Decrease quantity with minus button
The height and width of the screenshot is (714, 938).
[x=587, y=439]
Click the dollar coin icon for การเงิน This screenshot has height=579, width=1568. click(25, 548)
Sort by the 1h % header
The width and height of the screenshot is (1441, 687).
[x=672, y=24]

* * * * * * *

**EXERCISE INSTRUCTIONS**: Write out the material again, exactly as shown above.

**RESULT OF THE TASK**:
Decrease quantity with minus button
The height and width of the screenshot is (714, 938).
[x=587, y=439]
Click the dollar coin icon for การเงิน This screenshot has height=579, width=1568. click(25, 548)
Sort by the 1h % header
The width and height of the screenshot is (1441, 687).
[x=672, y=24]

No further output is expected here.